Starbucks employees at the 39th and Walnut streets location near Penn voted to unionize on Jan. 10, joining a growing national movement.

The workers joined the Starbucks Workers United union after a majority vote of 14 to 2. The national group calls for higher wages, safer working conditions, racial and gender equity, fair scheduling, and respect. The store became the 11th in Pennsylvania to unionize and joined the efforts of nearly 400 other Starbucks stores nationwide. 

“With a union, workers will have the power to negotiate with our employer as equals, work with a contract that guarantees our rights, and elect the people we want representing us,” Starbucks Workers United said in a statement.

There are now three unionized Starbucks locations on Penn’s campus. The stores on 34th and Walnut streets and at Penn Medicine unionized in 2022.

Employees at 39th and Walnut streets began their unionization efforts last November, when they participated in a national walkout on Red Cup Day, an annual tradition where Starbucks customers receive free reusable red cups with their purchase. 

There were reportedly around 40 workers picketed outside the location, some of whom came from neighboring locations. The walkout was staged on this date due to its higher than average business.

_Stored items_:
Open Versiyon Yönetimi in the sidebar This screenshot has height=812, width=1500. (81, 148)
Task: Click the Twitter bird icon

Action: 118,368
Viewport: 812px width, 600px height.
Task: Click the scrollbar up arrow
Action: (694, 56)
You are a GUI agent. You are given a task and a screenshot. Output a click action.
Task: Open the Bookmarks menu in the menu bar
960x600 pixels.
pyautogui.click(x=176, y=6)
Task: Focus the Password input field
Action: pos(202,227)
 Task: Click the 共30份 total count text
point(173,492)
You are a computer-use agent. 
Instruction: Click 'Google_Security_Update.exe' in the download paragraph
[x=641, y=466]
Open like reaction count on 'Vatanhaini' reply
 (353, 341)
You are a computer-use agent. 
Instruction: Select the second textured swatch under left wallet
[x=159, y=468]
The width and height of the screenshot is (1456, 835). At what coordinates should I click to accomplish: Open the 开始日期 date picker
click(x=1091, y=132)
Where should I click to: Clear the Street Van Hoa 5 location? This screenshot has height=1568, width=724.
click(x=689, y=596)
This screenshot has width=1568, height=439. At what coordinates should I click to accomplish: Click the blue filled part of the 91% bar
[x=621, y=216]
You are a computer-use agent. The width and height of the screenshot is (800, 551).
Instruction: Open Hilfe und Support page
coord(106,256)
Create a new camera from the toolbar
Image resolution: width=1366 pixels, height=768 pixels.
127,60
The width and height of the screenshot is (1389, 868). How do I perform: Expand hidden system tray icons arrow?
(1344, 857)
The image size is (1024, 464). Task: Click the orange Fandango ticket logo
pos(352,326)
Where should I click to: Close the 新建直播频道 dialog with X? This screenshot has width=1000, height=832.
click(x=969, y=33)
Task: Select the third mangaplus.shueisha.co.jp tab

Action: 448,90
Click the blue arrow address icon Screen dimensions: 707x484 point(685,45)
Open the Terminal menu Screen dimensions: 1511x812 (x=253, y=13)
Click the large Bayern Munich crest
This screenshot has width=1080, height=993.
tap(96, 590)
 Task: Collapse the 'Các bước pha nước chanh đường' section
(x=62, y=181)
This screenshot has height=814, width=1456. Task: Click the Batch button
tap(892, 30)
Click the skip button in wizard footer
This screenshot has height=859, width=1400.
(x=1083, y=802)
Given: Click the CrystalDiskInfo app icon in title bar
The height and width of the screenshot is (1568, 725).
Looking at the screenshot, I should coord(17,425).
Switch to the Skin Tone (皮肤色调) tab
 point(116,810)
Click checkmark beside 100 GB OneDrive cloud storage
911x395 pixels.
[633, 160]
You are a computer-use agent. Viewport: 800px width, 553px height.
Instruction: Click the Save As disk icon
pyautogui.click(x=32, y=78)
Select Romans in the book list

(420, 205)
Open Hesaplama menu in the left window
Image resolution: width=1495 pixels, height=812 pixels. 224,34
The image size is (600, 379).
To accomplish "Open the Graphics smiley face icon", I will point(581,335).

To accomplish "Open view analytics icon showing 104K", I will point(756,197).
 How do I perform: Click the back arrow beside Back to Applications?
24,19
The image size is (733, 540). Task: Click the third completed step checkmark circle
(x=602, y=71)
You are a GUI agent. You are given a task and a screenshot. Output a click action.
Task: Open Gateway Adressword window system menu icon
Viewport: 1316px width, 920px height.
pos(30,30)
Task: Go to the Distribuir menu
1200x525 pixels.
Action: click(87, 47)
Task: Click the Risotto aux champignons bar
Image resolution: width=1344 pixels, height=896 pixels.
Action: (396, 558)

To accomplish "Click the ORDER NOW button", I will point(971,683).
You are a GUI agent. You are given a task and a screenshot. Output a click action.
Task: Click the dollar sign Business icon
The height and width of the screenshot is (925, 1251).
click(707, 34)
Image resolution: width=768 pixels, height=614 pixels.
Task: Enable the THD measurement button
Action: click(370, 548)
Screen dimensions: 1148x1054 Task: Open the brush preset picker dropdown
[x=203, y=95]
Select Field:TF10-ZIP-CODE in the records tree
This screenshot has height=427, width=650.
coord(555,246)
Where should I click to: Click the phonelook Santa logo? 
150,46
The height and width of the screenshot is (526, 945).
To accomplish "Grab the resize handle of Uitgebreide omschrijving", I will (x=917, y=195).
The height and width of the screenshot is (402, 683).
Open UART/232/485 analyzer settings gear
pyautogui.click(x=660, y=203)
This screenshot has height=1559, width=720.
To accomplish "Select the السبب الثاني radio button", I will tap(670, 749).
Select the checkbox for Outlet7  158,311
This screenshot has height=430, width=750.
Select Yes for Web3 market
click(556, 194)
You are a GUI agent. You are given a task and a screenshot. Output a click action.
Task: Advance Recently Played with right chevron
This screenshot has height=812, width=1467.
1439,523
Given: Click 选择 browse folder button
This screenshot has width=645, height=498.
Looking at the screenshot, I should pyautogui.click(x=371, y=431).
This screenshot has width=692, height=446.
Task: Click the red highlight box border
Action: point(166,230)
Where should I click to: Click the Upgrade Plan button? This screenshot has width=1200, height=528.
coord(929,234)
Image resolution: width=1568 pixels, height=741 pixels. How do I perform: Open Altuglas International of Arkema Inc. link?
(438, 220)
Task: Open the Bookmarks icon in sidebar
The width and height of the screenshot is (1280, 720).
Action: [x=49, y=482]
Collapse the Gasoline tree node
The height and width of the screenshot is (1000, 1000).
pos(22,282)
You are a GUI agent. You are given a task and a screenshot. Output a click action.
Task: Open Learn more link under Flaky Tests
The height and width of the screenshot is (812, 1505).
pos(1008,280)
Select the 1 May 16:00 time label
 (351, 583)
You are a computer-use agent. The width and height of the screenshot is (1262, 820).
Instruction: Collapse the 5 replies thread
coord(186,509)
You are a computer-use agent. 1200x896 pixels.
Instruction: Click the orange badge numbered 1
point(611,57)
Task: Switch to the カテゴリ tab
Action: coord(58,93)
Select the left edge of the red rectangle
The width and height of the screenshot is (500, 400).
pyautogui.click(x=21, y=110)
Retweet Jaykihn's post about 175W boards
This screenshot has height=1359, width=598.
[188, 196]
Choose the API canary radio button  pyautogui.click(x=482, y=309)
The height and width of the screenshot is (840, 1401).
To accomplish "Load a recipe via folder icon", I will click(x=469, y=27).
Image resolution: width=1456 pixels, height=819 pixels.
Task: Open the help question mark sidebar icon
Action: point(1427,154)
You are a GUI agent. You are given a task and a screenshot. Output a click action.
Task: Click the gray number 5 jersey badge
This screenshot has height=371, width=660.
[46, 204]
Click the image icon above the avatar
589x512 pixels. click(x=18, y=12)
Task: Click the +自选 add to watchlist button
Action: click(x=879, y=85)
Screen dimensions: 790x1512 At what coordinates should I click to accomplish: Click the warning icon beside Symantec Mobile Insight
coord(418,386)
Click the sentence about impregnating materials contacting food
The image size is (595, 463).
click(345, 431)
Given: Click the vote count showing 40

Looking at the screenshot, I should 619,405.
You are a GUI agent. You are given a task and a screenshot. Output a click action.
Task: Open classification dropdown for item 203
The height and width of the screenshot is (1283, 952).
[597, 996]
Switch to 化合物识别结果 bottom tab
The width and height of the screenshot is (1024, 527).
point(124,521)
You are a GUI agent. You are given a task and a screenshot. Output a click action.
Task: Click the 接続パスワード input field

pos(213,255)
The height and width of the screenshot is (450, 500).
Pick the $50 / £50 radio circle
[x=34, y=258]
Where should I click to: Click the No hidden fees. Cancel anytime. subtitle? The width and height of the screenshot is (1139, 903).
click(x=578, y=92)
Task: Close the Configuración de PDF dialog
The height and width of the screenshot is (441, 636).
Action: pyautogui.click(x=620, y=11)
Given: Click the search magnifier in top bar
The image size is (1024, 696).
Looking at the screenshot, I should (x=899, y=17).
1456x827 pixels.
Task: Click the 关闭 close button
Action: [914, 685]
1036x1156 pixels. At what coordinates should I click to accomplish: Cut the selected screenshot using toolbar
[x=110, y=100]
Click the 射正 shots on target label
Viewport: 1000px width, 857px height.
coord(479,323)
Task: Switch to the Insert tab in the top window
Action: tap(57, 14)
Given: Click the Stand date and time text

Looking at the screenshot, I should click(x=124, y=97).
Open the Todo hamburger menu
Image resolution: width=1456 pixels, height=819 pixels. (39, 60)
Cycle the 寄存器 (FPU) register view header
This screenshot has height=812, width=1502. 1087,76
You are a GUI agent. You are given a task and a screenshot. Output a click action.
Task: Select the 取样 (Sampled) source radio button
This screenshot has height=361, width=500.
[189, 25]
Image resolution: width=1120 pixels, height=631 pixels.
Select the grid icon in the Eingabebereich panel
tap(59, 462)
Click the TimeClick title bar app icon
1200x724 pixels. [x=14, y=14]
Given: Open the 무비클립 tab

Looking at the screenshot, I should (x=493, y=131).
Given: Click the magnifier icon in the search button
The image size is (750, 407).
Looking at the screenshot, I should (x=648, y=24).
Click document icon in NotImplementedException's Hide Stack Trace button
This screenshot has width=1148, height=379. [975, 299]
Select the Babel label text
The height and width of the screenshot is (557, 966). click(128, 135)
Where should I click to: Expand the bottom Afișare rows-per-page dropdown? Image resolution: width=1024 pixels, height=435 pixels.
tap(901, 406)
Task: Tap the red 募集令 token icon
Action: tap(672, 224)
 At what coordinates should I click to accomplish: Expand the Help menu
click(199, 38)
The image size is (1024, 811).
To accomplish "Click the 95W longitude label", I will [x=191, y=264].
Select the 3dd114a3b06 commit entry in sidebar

_Required work_:
**1)** Write out the article on the Penn-area Starbucks union vote from "There are now" up to and including "than average business.", substituting "strike" for "walkout" each time it occurs.
**2)** Continue the article on the Penn-area Starbucks union vote, picking up right after its last sentence.

_Answers given_:
**1)**
There are now three unionized Starbucks locations on Penn’s campus. The stores on 34th and Walnut streets and at Penn Medicine unionized in 2022.

Employees at 39th and Walnut streets began their unionization efforts last November, when they participated in a national strike on Red Cup Day, an annual tradition where Starbucks customers receive free reusable red cups with their purchase. 

There were reportedly around 40 workers picketed outside the location, some of whom came from neighboring locations. The strike was staged on this date due to its higher than average business.

**2)**
“Currently, there are fewer than 100 stores where some partners have chosen to participate in protest activities, but the majority of those stores are open and serving customers,” Starbucks wrote in a statement to The Daily Pennsylvanian at the time of the protest.

The walkout resulted in the store shutting down for the day and baristas gathering together, hoping to pressure the company to arrange fair contracts.

Accusations that Starbucks refuses to negotiate a fair contract came along with the workers’ insistence. As a result, Workers United has filed multiple charges against the corporation with the National Labor Relations Board. Among the cited violations were worker intimidation, discriminatory rules, unlawful discipline, and termination of union organizers.

“Workers United hasn’t agreed to meet to progress contract bargaining in more than four months,” Starbucks spokesperson Andrew Trull told The Philadelphia Inquirer.

The coffee company has already lost 16 of the 17 cases brought up against them. Additionally, last year, a federal judge ruled that the company illegally raised wages and benefits exclusively for non-unionized stores across the United States last year.

No location has reached a contract with the company since the first store unionized more than two years ago. Last December, Starbucks announced that it wanted to resume discussing contracts beginning in January of this year. 

The proposal was included in Starbucks Vice President and Chief Partner Officer Sara Kelly’s letter to Worker’s United President Lynne Fox.

“It has not helped Starbucks, Workers United or, most importantly, our partners. In this spirit, we are asking for your support and agreement to restart bargaining,” Kelly wrote.

A direct response to the company has not yet been made. Fox shared that she was reviewing the letter in a statement to The New York Times.

“We’ve never said no to meeting with Starbucks. Anything that moves bargaining forward in a positive way is most welcome,” Fox said.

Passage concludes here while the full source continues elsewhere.